**Aim of the exercise**
Restate the records below exactly. Pictures are not part of the copy.

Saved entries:
*** Begin section ***

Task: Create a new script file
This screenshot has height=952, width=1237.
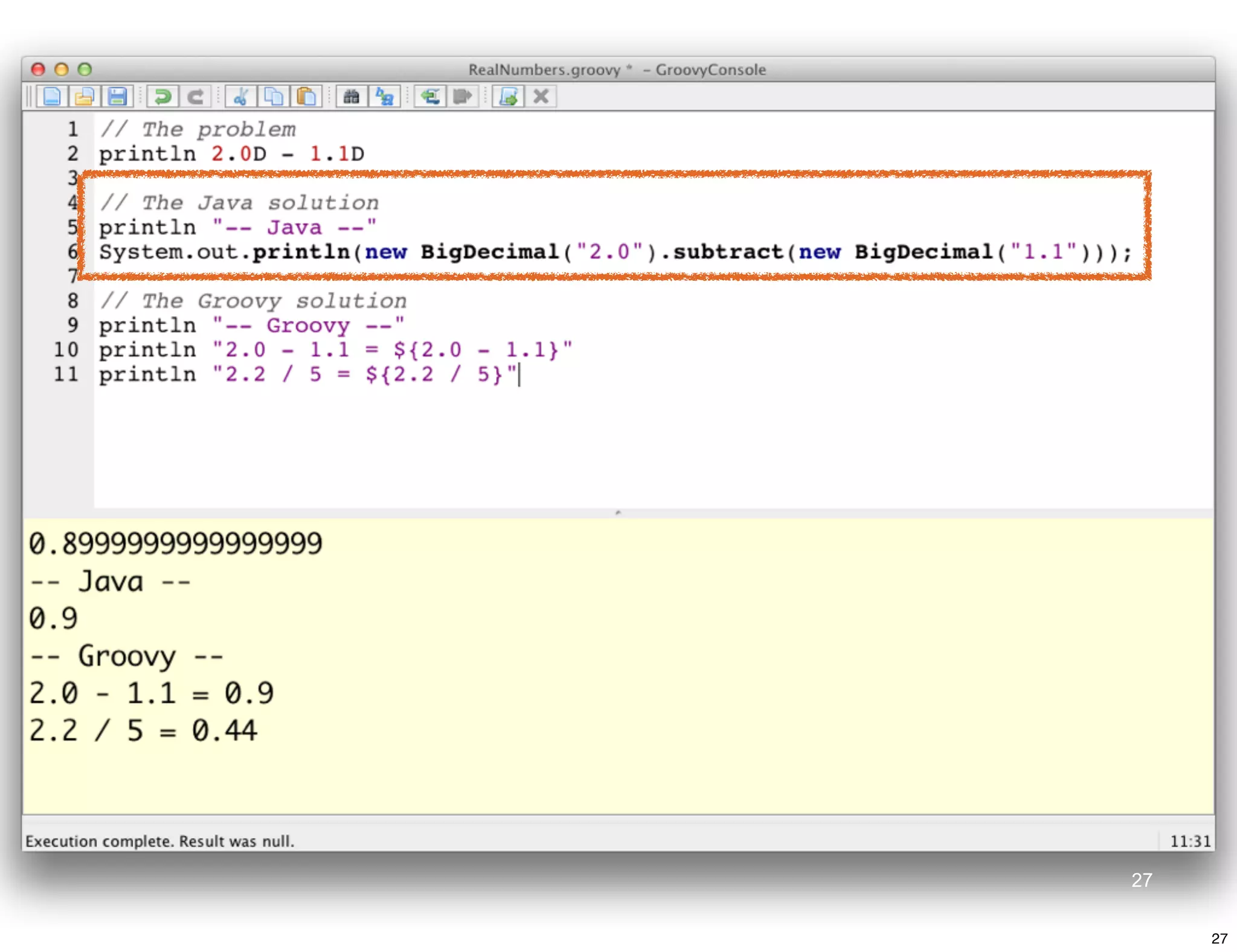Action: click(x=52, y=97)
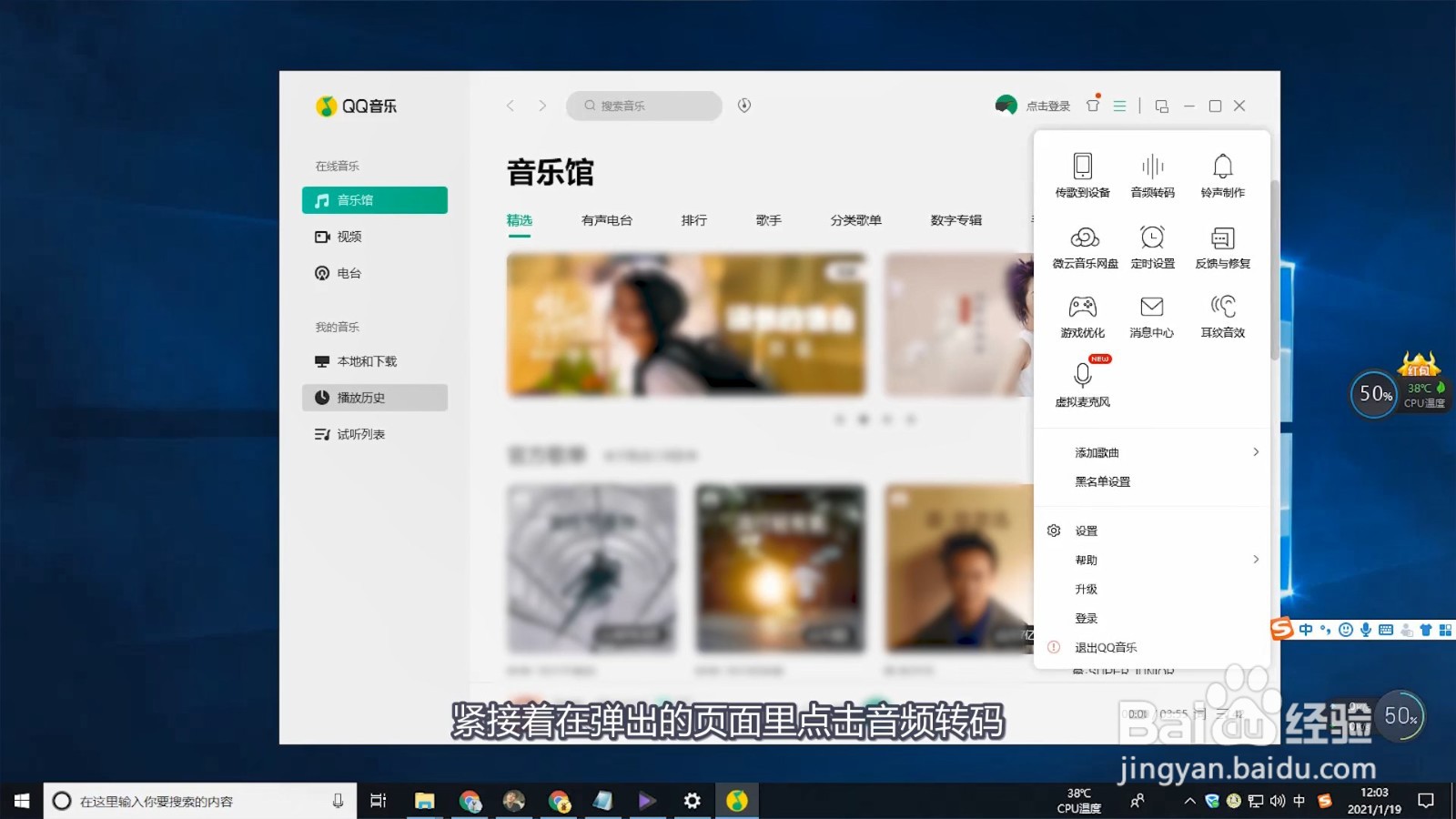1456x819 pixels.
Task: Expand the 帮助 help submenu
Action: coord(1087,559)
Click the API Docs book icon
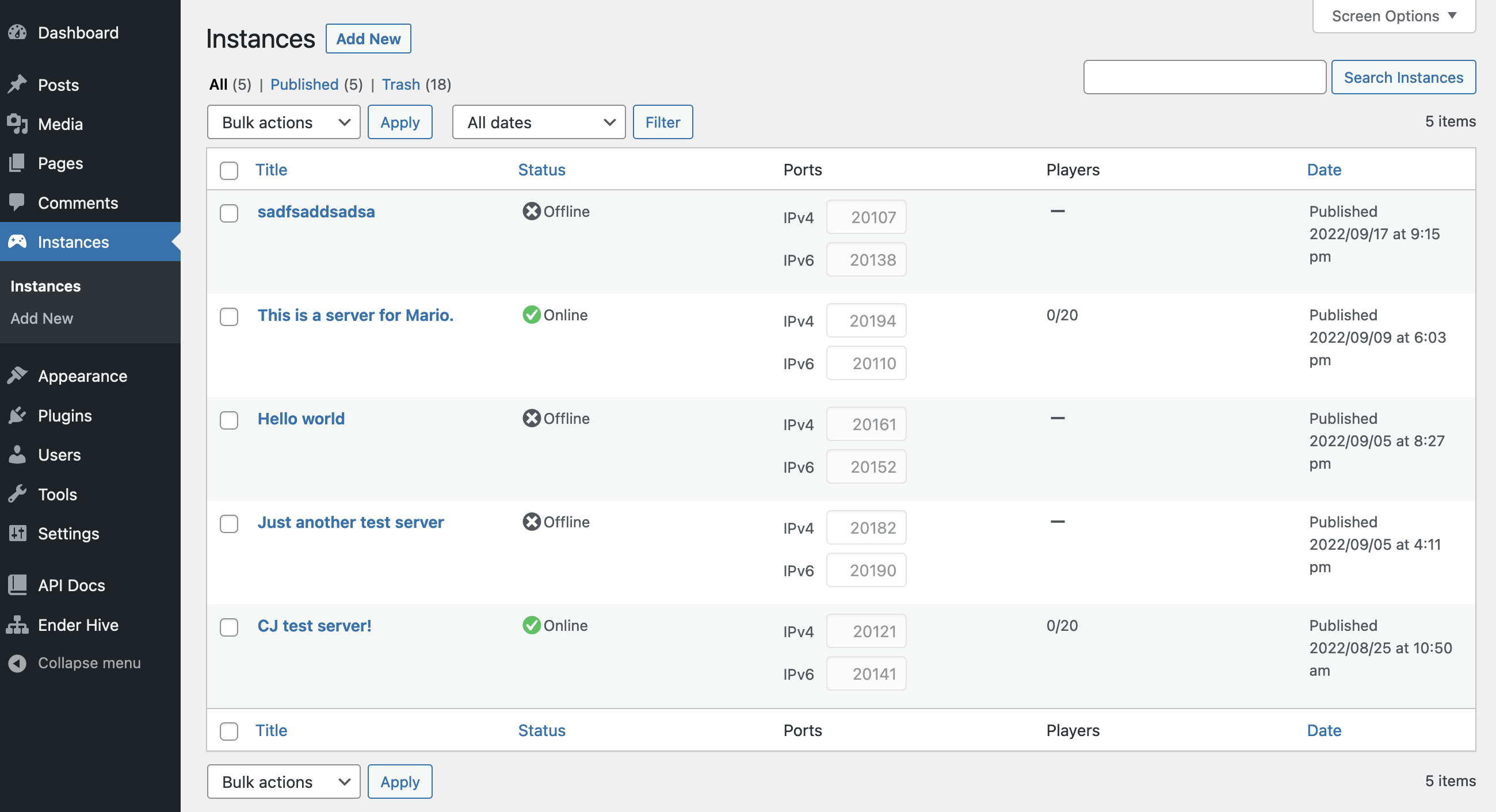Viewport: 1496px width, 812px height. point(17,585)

*** End section ***

**Result of this task**
Task: Create a new script file
This screenshot has height=952, width=1237.
Action: click(x=52, y=97)
1456x819 pixels.
Task: Expand the 帮助 help submenu
Action: coord(1087,559)
Click the API Docs book icon
Viewport: 1496px width, 812px height. point(17,585)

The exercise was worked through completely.